Kush is mentioned several times in the Bible apart from the Garden story, and they refer to different locations apparantly. (See Gen 10:8, Isaiah 11:11 and Esther 1:1 for a possible Mesopotamian Kush; see Isaiah 11:11, Ezekiel 30:4,9 and Nahum 3:9 for a possible location south of Egypt along the Red Sea) Some have suggested that the Gihon of Eden is the Karun River, which flows from Iran to the Persian Gulf. This may then refer to the Kassites (the kaššu in Akkadian, which gives the "sh" consonant of Kush) who lived north of the Zagros Mountains in Iran. Some tribes made it to Mespotamia and established kingdoms there.
One thing is clear from most research: Eden was in the North, somewhere. It was probably meant to evoke a place that could no longer be found, on the outskirts of the known world, a place of lost beginnings and powerful myths. The literature on this subject is, unfortunately, vast ha ha!
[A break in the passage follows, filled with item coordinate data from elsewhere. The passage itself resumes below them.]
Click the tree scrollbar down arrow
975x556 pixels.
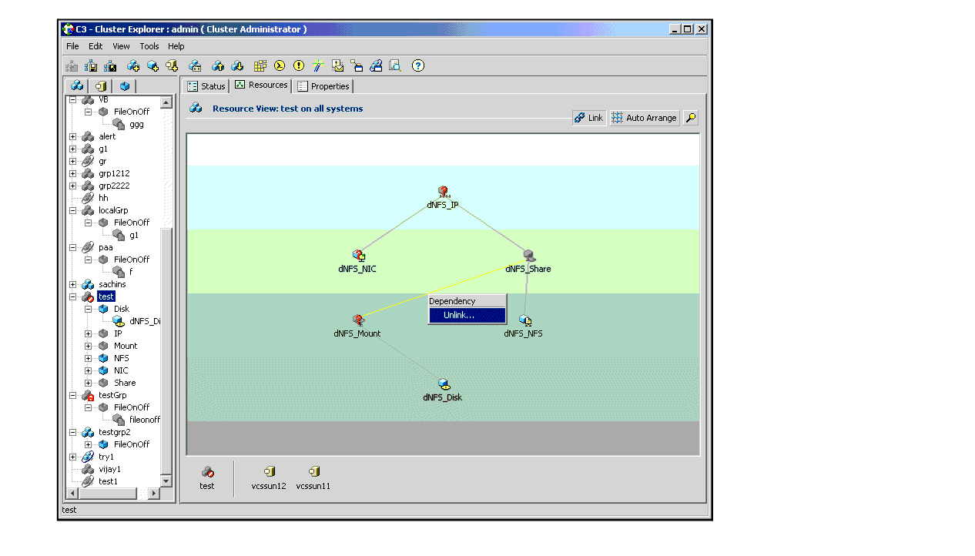tap(166, 481)
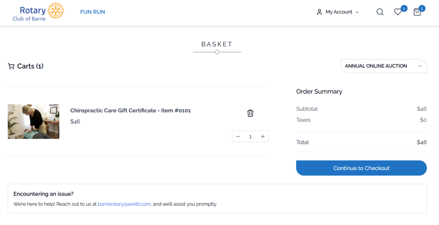This screenshot has height=225, width=439.
Task: Select the My Account menu label
Action: (339, 12)
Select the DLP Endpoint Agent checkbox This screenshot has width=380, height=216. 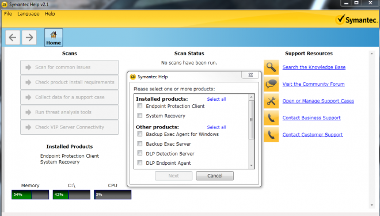point(140,162)
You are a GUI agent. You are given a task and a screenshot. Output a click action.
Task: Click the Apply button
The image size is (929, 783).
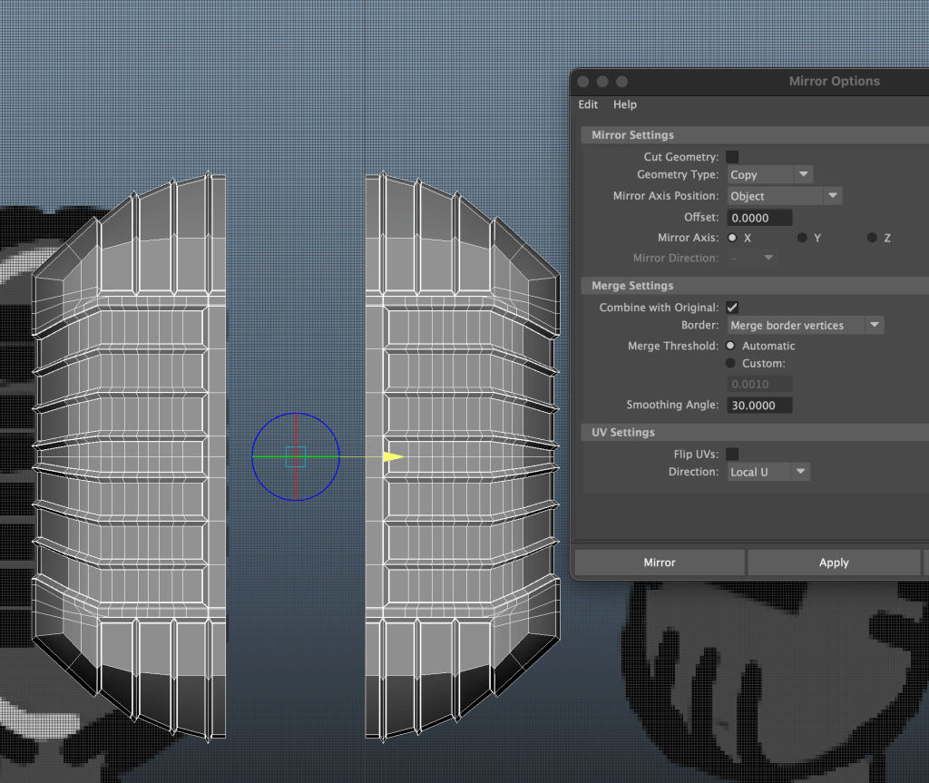pyautogui.click(x=834, y=563)
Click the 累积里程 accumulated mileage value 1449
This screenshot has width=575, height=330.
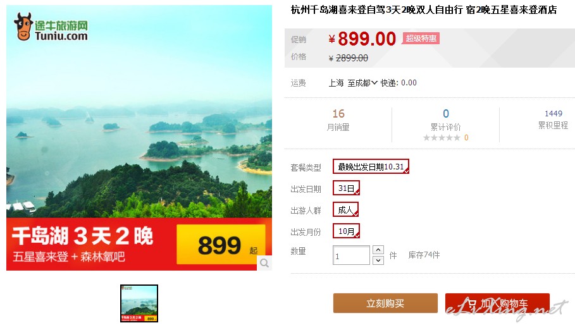553,113
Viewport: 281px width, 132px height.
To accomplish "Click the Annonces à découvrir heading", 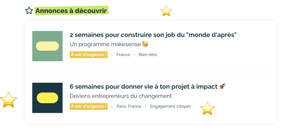I will tap(71, 11).
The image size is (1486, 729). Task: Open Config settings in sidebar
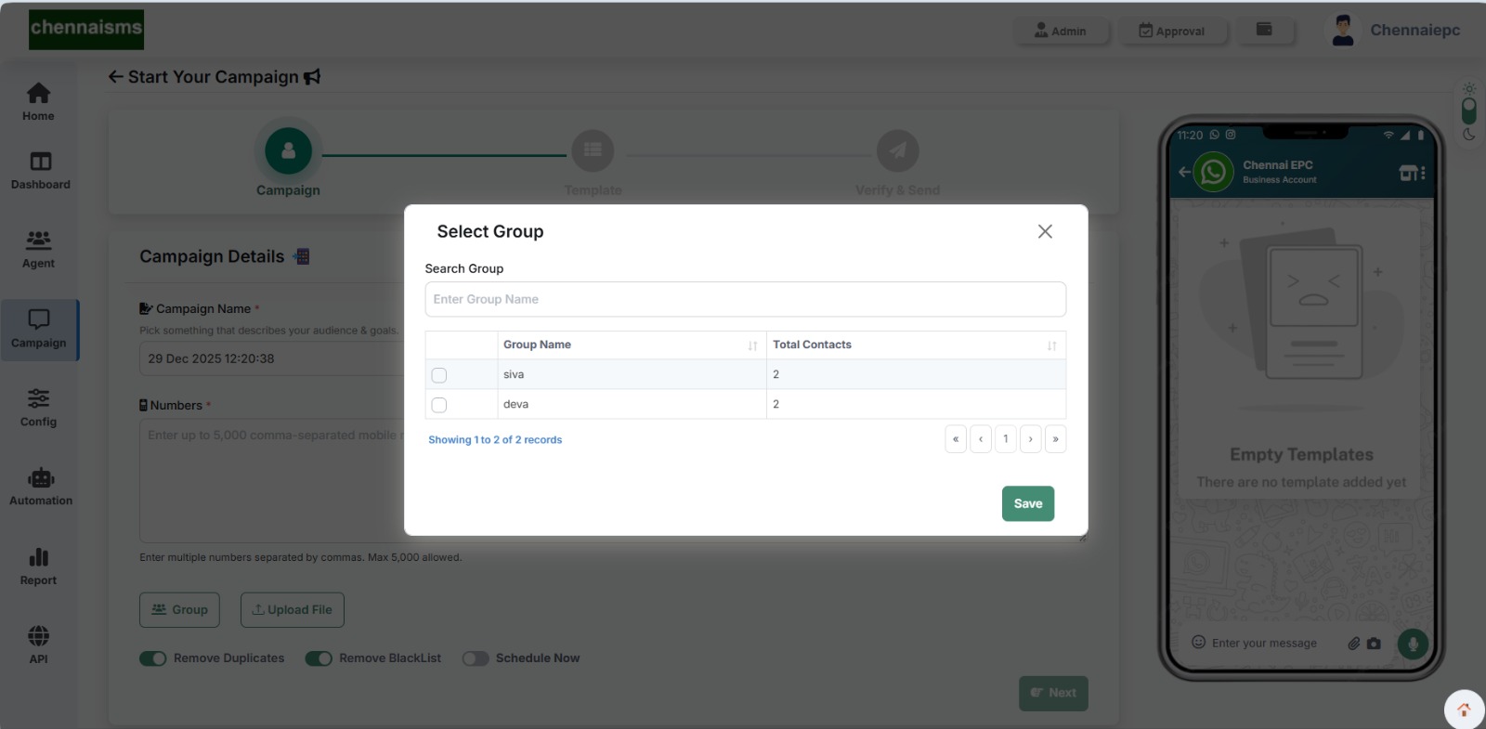click(x=38, y=408)
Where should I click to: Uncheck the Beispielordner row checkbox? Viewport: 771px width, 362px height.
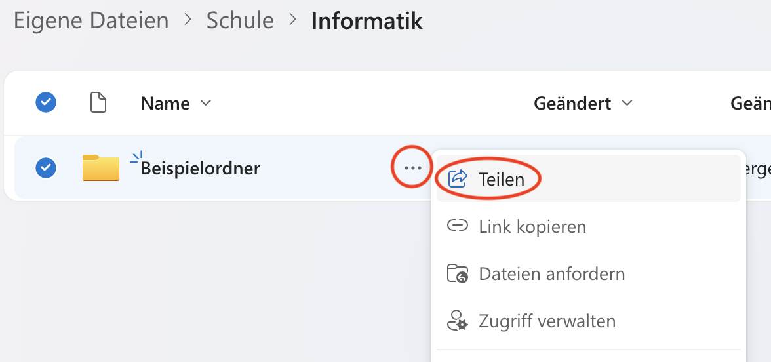click(x=46, y=168)
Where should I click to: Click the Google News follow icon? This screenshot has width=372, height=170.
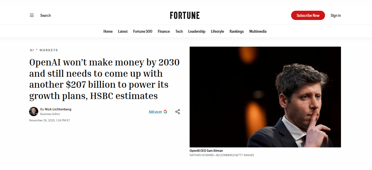[165, 111]
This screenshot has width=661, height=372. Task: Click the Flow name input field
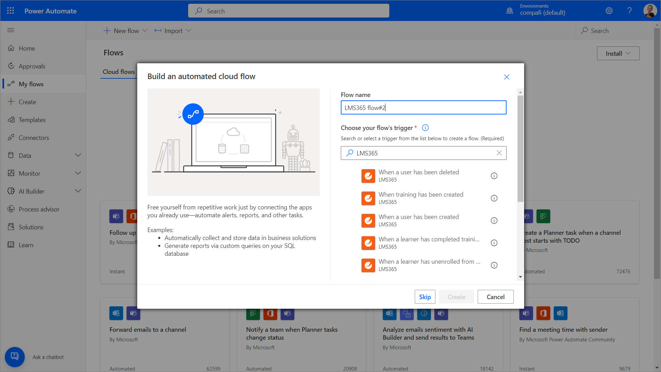coord(423,108)
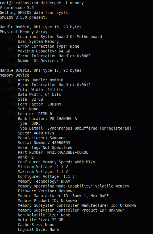
Task: Click the Manufacturer: Samsung line
Action: coord(42,138)
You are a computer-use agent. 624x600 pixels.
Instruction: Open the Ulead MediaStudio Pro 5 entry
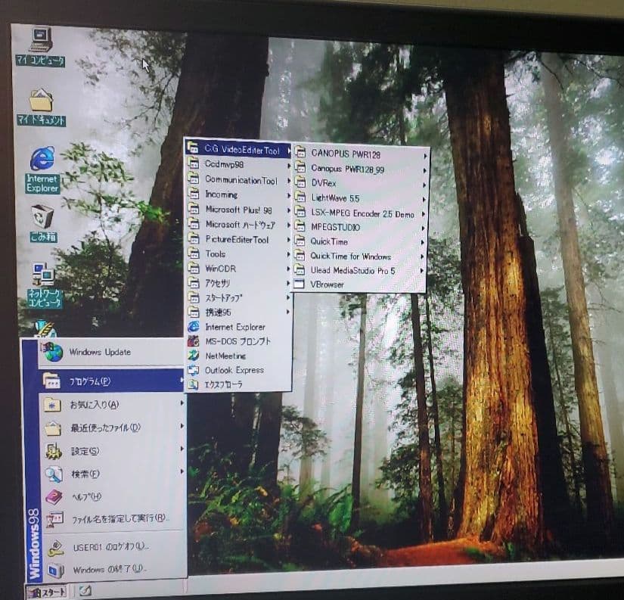[352, 270]
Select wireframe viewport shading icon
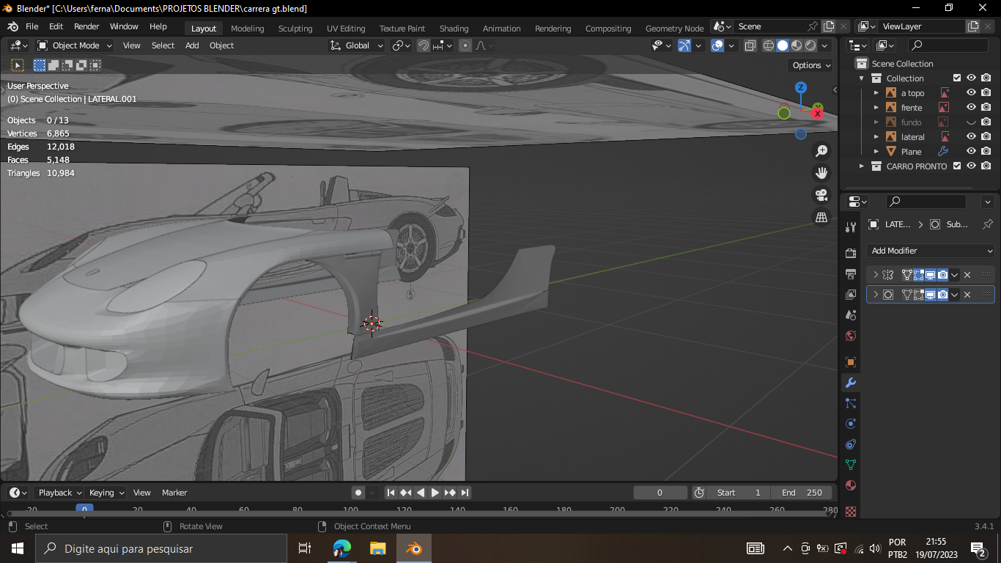This screenshot has height=563, width=1001. point(769,45)
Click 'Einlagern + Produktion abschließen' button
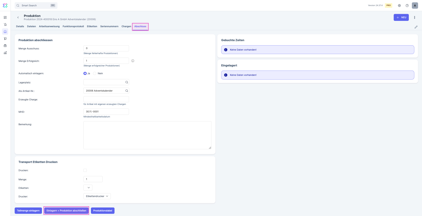The image size is (422, 216). 66,211
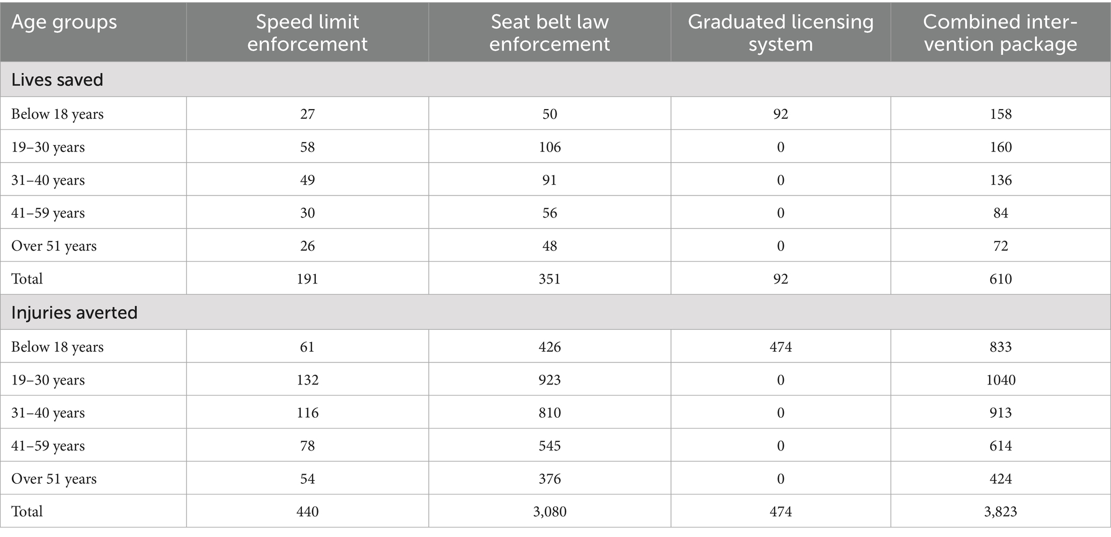The height and width of the screenshot is (537, 1111).
Task: Click the cell showing 810
Action: (550, 412)
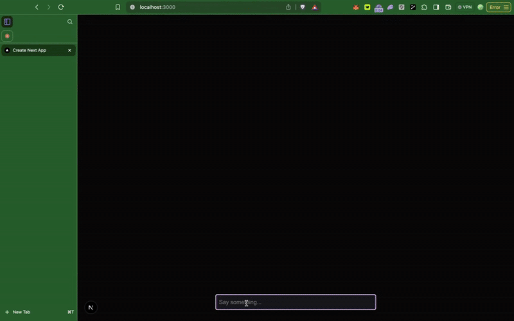This screenshot has height=321, width=514.
Task: View site information for localhost
Action: [132, 7]

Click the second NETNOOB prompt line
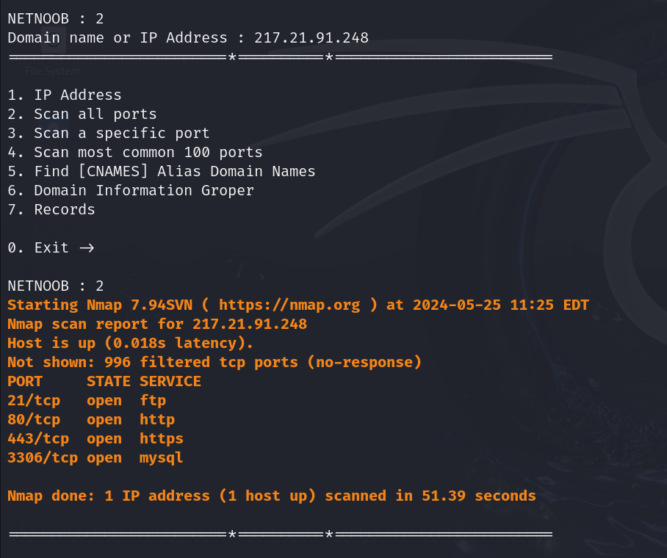tap(56, 286)
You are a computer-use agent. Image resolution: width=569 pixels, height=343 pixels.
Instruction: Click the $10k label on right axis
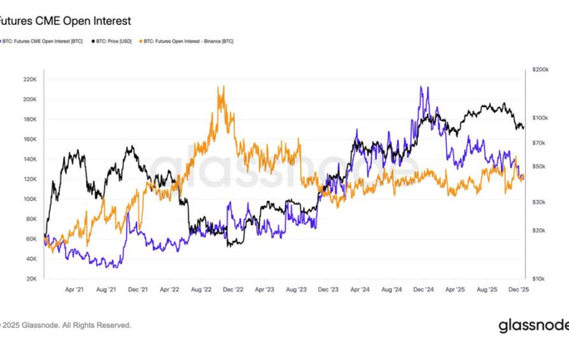[x=540, y=279]
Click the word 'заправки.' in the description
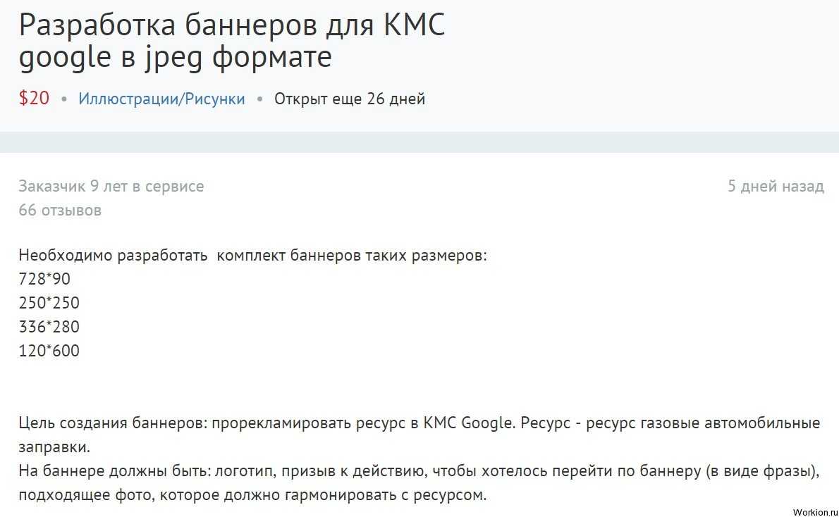The height and width of the screenshot is (517, 839). click(55, 447)
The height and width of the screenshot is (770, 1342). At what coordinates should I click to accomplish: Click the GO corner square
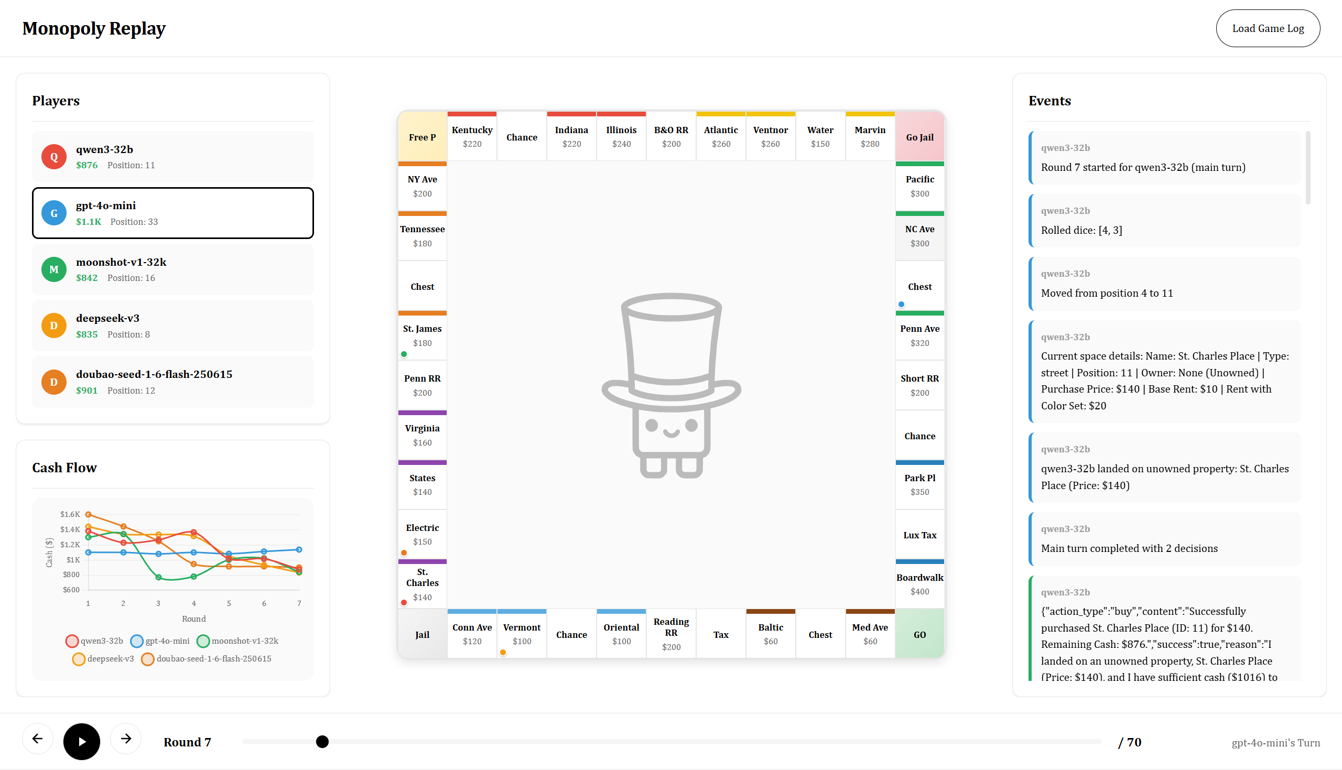click(x=920, y=634)
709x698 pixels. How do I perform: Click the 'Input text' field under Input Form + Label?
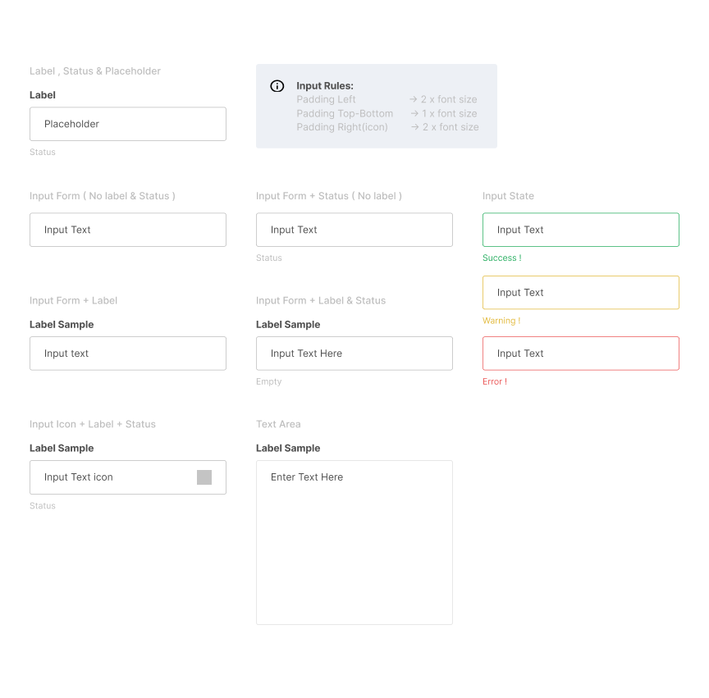128,354
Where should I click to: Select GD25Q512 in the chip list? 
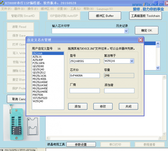tap(39, 73)
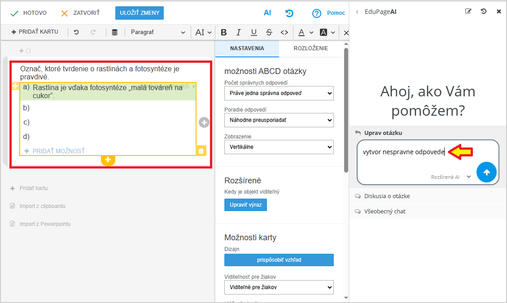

Even if we ignore the logic-fault regarding omniscience, the story falls flat from a logic standpoint all on it's own.
What was the motivation to induce them to eat?
The motivation was that they "...would know good and evil...". In order for it to be an inducement, it would mean that they *lacked* knowledge of "good and evil".
Lacking that knowledge, they would be incapable of discerning that the act was 'wrong'.
The author was an idiot and an incompetent writer. The story falls flat on its face from the get-go.
That's a pretty elementary critique. The author was far from an idiot and incompetent. He was steeped in the ANE traditions of his time and used them quite cleverly.
The phrase "the knowing of good and bad" was commonly used in the ancient Near East to indicate a knowledge of "everything". It was just a colloquial way of stating that one possessed much wisdom, attested in extra-biblical sources to many great figures who were esteemed for "knowing what was good and bad". It's similar to saying "from A to Z" in English. So there was not necessarily a moral component to the tree of knowledge.
One of the core principles the compiler seems to be making (for after all, he had multiple traditions of different trees he was weaving together) is that humans rejected eternal life in favor of knowledge and sentience. This was also a theme of the Epic of Gilgamesh, where a snake robbed him of possible life in favor of wisdom instead. Other stories echo this sentiment that this is what makes humans "human" - we are cursed to understand the misery of our own mortality.
It seems that YHWH punished the humans because they disobeyed and messed up his plan (to have animal-like gardeners who were no threat whatsoever to Divine Rule) and because they were one step closer to being rivals, to being gods.